Chronique livre : Choir

d’Eric Chevillard.

IMG_2314_450

Des comme ça, tu n’en auras pas à Choir. Clique.

Assez hallucinant cette plongée dans Choir. On tombe dans une espèce de tourbillon qui bouscule, malmène, fait perdre pied dès les premiers paragraphes. L’île de Choir échappe à toute définition et description, et pourtant, le livre passe son temps à tenter de circonscrire les contours de Choir. Et expliquer Choir n’est pas une mince affaire, car Choir au final ne s’explique pas. La critique de Choir est par conséquent d’autant plus compliquée que définir le contenu du livre Choir est finalement aussi compliqué que de définir Choir. Vous suivez ?

Composé de courts paragraphes décrivant le mode de vie de Choir, entrecoupés du chant d’un ancêtre, Yoakam, qui narre l’histoire d’Ilinuk, aventurier mythique de Choir, objet de l’adoration de chaque habitant de l’île et leur unique raison de survivre. Car Choir n’est pas un lieu propice à l’éclate, c’est une île infernale dont le sol est en même temps trop dur ou trop mou, le sol trop fertile ou complètement stérile, brûlé par le guano, infesté par les punaises. Les enfants sont là pour travailler, quand ils ne sont tués à la naissance. D’ailleurs, on apprend la sodomie à l’école, méthode beaucoup plus sûre en ce qui concerne le contrôle des naissances que les méthodes plus traditionnelles. Ceci dit, le travail évite aux enfants l’ennui de Choir, car à Choir, visiblement il n’y a rien à faire. Ou alors trop à faire. On ne sait jamais vraiment.
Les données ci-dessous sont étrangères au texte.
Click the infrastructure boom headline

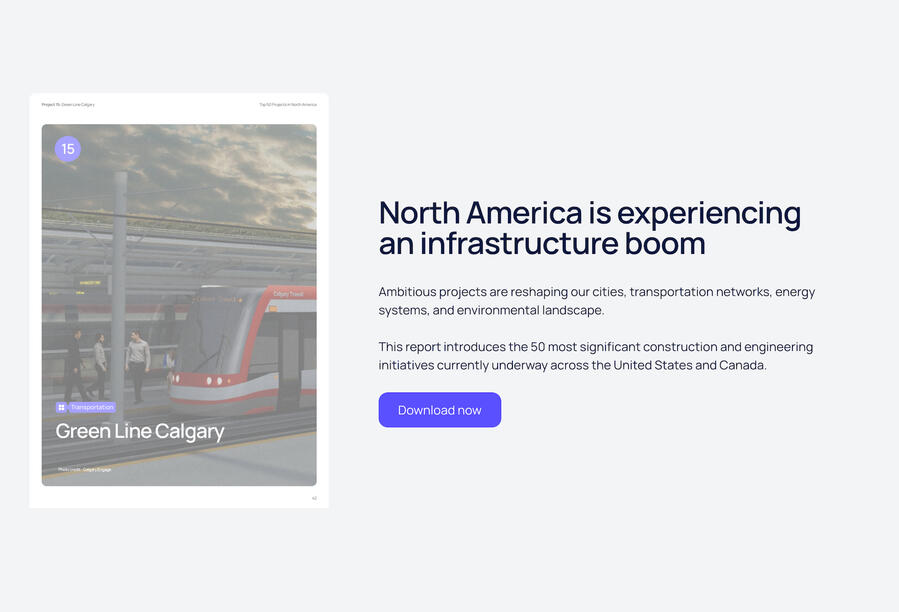tap(589, 228)

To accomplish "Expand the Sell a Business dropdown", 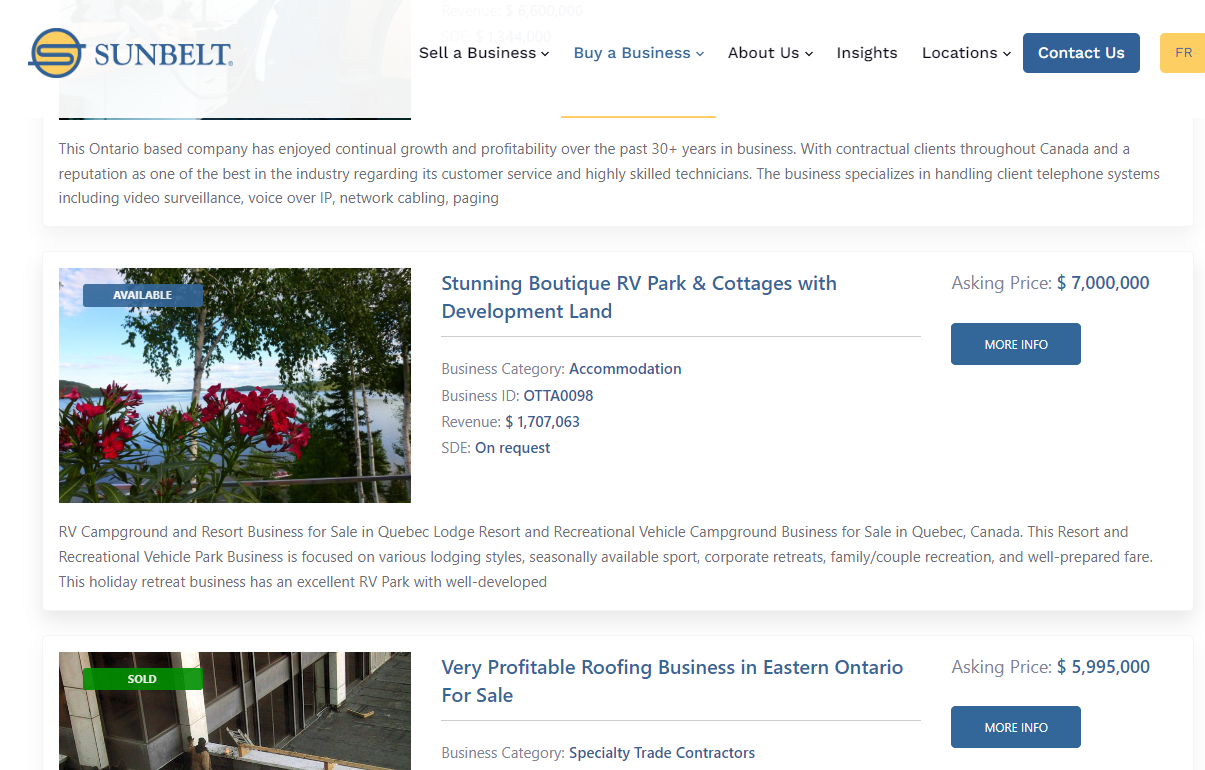I will click(484, 53).
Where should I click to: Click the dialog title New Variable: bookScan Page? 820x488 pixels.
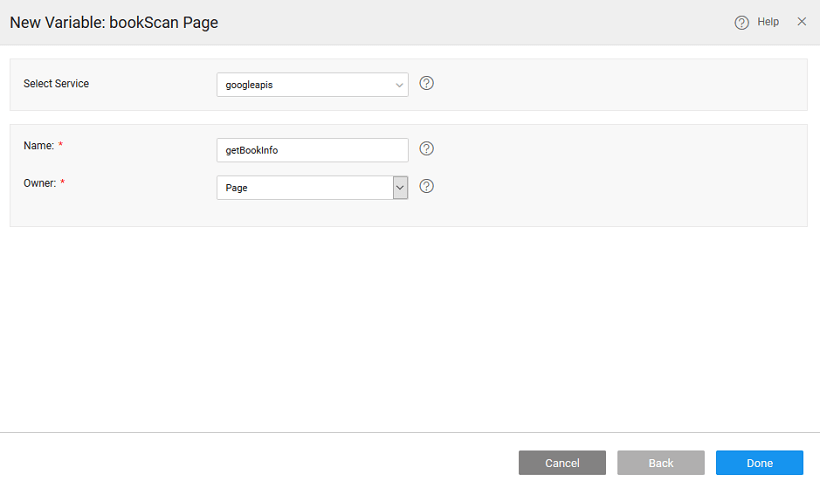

Tout comme dans Palafox, dans lequel Chevillard décrivait un animal indescriptible, l’auteur récidive, mais cette fois par la description d’une île toute entière. C’est d’une drôlerie noire totalement ravageuse, car Choir, dans son immonde fonctionnement, ressemble tout de même beaucoup au monde réel, agissant comme un véritable révélateur des bassesses humaines, des médiocrités. Les habitants de Choir sont incapables de bâtir quelque chose (il est vrai que visiblement le milieu naturel ne les aide pas vraiment), et ce qui les maintient à flot est leur croyance aveugle en Ilinuk, qu’ils pensent être leur sauveur, le seul à avoir réussi à échapper à l’île. Tous leurs efforts sont tournés vers ce sauvetage hypothétique : fabrication d’une piste d’atterrissage, système d’alerte au moment du retour du messie.

Finir un tel livre était sans doute la chose la plus difficile pour Chevillard puisqu’il fonctionne sur la description routinière du quotidien. Et c’est avec subtilité que l’auteur distille progressivement des grains de sables dans les rouages pour conclure par un final absolument incroyable. Je ne vous cache pas qu’il faut avoir le coeur bien accroché, et que le désespoir peut saisir aussitôt le lecteur un tant soit peu sensible. Mais c’est également outrageusement tordant. Un très grand livre d’un très grand auteur.